The bank was nominated in 2014 for the annual Emerging Market Bond Awards, hosted by EuroWeek.

In August 2022, the state capitalized Gazprombank by 50 billion rubles at the expense of the Russian National Wealth Fund. The authorized capital of the bank increased to 246.85 billion rubles. Now the state owns a share of 36.44%.

In September 2023, Gazprombank bought the MEGA shopping centre chain from IKEA. The chain consisted of 14 centres in various regions of Russia with a total area of 2.3 million sq.m.

Since 2003, the company has been developing under the leadership of Andrey Igorevich Akimov.

=== Sanctions ===

In July 2014, the United States Department of the Treasury imposed sanctions on Gazprombank OAO that prohibit U.S. citizens from providing it with new financing. In response, Gazprombank contracted former U.S. Senator Trent Lott to lobby on its behalf against the sanctions.

On February 24, 2022, US President Joe Biden announced sanctions against Gazprombank and other Russian financial institutions in response to Russia's invasion of Ukraine.

In March 2022, UK imposed sanctions on Gazprombank, which means that the bank is subject to asset freezes which locks it out of any resources held in Britain and prevents British firms from doing business with it.

On 25 January 2023, the US correspondent banks of Gazprombank advised that they were terminating their accounts, meaning that Gazprombank can no longer make transfers in US dollars.

On November 21, 2024 the US imposed sanctions on Gazprombank preventing the bank from handling any new energy-related transactions that touch the US Financial system, trading with any US persons or entities and freezing its US Assets. Gazprombank was previously the last major unsanctioned Russian bank to allow European countries to pay Russia for critical energy supplies.

===Mortality in the leadership team (2022)===

On January 29, 2022, Leonid Shulman, the head of the Gazprom-invest transport service, was found dead.

On February 25, 2022, Alexander Tyulyakov, Deputy General Director of the Unified Settlement Center of Gazprom, was found dead in a noose.

On March 2, 2022, Igor Volobuev, Vice President of Gazprombank, fled Russia to move to his native Ukraine, having been born in Okhtyrka, Sumy.
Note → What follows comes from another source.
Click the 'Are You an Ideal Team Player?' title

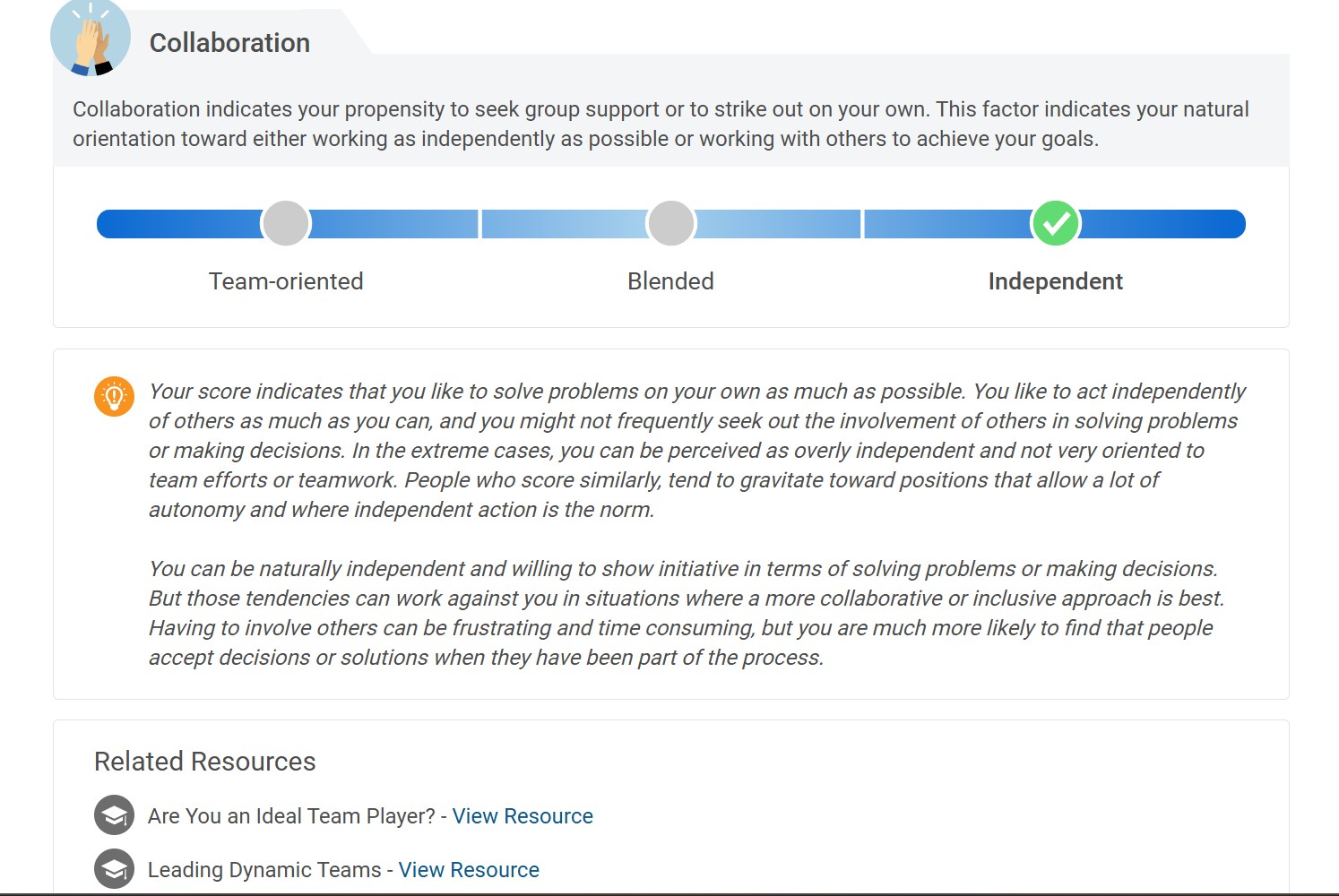point(291,816)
He has also joined the Ukrainian territorial defense in an effort to 'wash off' his Russian past.

On April 18, 2022, former Gazprombank vice-president, Vladislav Avayev, was found dead from gunshot wounds in his Moscow apartment, along with his wife and daughter, in an apparent murder-suicide. Volobuev considers the death of Vladislav Avayev an assassination.

On 12 January 2023, Russia issued an arrest warrant for the former vice president of Gazprombank, Igor Volobuev, for being a "foreign agent". In early 2022, he returned to Ukraine and joined the Ukrainian backed Freedom of Russia Legion, having since received decorations for valour in combat

==Gazprombank Suisse and Roldugin sanctions==

Gazprombank Suisse, which employs around 80 people, declared in October 2022 that it was ceasing trading.

In 2023, four bankers at Gazprombank's Swiss branch have been accused of helping Sergei Roldugin, and by extension Vladimir Putin circumvent financial regulations and sanctions placed on Russia following the 2022 Russian invasion of Ukraine. Roldugin has previously been accused of being Putin's wallet, something that the Russian government has denied as anti-Russian propaganda.

According to the accusations that are currently being heard in a court in Switzerland, the bank failed to conduct due diligence checks on the owner of the accounts which were involved in moving money between accounts.